Il y a aussi le côté « 7e rue ». Le monde se pointe là même s’il n’y a pas de spectacle parce qu’il y a des activités, des maquillages pour enfants, il y a un DJ. C’est vraiment le fun, tu te promènes, la rue est barrée, tu prends une petite bière, tu vas jaser avec le monde… c’est relax, ils font juste chiller. Il y a des chiens qui sont là, avec un carosse à bébé… shot anodine, mais ça montre que le monde sont là, qu’il se passe de quoi.
Est-ce que tu es libre de ce que tu prends en photo?
CL : On est libres dans le choix de ce qu’on prend sur place. C’est notre vision, ça reste qu’on signe la photo faque si tu fais une photo de marde c’est ton nom qui est là pareil! C’est sûr qu’on cherche tout le temps un peu la petite magie qui va arriver, mais on peut pas tout le temps attendre ça justement à cause de la quantité de shows. On a la consigne de prendre en photo tous les shows, un moment donné faut livrer nos photos.
Le FME a une façon particulière de fonctionner; on est engagés par le festival, pis on « donne » nos photos. Elles sont au FME, pis tous les journalistes qui assistent aux spectacles et qui veulent faire un article peuvent aller voir dans la banque de photos. Elles servent à la promotion du festival, aux critiques, alors c’est super important pour nous, avant de quitter le soir, d’avoir mis toutes les photos de la journée. S’il y a un journaliste qui arrive, il veut une photo mais elle n’est pas rentrée parce qu’on est parti se coucher, ça se peut qu’on aie un petit texto!

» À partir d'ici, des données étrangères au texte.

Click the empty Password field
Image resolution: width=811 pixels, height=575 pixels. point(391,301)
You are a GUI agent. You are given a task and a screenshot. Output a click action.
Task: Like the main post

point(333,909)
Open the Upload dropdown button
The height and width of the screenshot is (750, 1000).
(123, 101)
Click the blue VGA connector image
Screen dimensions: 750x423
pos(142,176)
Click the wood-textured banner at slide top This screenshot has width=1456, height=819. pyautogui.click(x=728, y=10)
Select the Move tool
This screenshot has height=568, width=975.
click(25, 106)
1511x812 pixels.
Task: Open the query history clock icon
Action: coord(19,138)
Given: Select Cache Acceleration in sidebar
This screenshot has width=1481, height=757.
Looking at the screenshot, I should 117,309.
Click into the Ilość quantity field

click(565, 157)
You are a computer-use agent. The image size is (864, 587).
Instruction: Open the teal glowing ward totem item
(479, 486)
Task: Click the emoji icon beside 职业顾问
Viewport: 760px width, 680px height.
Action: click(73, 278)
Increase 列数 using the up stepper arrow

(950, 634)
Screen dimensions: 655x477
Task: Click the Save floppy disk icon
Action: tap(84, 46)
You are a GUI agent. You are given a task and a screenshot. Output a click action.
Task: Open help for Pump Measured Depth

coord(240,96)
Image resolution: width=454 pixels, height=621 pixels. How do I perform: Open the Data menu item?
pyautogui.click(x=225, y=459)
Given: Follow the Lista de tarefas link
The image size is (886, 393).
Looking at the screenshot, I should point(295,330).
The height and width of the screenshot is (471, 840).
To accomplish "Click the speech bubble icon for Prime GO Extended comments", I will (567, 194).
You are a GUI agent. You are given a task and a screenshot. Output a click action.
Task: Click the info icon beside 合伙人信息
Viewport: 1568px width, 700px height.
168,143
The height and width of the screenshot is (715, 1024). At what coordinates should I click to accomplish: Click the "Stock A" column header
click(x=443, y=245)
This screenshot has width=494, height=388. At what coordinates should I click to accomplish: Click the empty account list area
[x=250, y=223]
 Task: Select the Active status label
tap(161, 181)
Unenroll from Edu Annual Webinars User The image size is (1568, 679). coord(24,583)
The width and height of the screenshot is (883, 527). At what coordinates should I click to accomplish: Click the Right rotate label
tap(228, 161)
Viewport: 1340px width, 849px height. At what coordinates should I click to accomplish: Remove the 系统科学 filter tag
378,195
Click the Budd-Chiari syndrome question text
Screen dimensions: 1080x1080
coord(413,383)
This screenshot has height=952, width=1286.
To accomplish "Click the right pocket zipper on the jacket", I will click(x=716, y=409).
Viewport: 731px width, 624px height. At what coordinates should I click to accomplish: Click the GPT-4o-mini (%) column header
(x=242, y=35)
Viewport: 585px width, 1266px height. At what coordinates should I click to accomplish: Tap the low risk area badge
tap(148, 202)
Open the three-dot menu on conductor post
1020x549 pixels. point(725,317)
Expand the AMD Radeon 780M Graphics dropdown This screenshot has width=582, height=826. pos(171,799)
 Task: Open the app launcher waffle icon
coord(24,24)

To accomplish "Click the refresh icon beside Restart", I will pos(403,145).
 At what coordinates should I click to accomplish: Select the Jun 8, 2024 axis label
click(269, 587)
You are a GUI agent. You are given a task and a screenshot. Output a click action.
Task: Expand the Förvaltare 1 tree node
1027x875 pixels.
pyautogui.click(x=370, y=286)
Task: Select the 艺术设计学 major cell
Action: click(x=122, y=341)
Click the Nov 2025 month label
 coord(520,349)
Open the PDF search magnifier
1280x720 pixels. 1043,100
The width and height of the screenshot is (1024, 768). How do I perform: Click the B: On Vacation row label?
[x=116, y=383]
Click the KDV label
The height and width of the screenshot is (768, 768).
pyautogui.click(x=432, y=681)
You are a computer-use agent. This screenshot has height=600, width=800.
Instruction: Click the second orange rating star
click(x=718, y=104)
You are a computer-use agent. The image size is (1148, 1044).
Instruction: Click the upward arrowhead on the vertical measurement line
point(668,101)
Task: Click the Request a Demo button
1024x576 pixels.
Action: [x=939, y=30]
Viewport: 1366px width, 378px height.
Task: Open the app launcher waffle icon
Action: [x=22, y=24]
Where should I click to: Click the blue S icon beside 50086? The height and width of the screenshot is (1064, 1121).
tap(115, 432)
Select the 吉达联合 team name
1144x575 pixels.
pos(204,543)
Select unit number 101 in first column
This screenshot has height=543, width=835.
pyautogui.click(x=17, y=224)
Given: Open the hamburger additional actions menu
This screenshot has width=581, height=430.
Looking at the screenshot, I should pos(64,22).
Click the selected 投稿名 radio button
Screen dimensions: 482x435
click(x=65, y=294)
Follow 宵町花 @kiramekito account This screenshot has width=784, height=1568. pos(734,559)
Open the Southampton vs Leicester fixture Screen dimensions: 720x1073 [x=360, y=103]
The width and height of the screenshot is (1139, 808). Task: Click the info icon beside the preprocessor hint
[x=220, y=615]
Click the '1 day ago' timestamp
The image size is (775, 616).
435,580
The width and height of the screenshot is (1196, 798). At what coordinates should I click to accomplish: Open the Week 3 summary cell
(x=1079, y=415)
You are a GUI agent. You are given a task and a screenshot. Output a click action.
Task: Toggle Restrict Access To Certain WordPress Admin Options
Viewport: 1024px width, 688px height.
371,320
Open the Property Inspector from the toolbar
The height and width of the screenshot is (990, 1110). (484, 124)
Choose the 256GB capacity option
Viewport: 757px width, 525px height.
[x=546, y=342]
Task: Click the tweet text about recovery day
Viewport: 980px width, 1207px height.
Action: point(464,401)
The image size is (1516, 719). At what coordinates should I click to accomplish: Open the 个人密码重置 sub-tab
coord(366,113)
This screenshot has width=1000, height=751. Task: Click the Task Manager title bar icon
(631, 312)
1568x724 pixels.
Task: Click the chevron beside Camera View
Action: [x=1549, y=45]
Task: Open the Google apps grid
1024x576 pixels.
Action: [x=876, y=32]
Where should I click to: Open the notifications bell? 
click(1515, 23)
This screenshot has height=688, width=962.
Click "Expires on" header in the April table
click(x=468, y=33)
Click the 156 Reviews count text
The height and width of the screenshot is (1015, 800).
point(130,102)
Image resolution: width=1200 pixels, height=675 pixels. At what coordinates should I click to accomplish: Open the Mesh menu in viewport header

Ça arrive aussi des fois que tu pognes un artiste « viens-tu faire un petit shooting? » Souvent, les agents aussi vont avoir les mots de passe des galeries, ils vont pouvoir les récupérer. Des fois, on peut revendre des photos à un média, mais c’est pas ça le but. On est déjà payés pour le faire, pis c’est une job qui est quand même assez le fun.
Depuis les années, quelles sont tes photos préférées, celles où tu te dis « ah oui, là il se passe quelque chose »?
Des fois, ça arrive qu’on tombe sur un moment magique. Je pense au show de Pat Watson où ils avaient apporté un piano sur la track de chemin de fer… ça c’était vraiment particulier. Pour moi, ces shots-là, elles représentent vraiment le FME : une gang qui se réunissent pour tripper ensemble, pour chiller. L’esprit de communauté.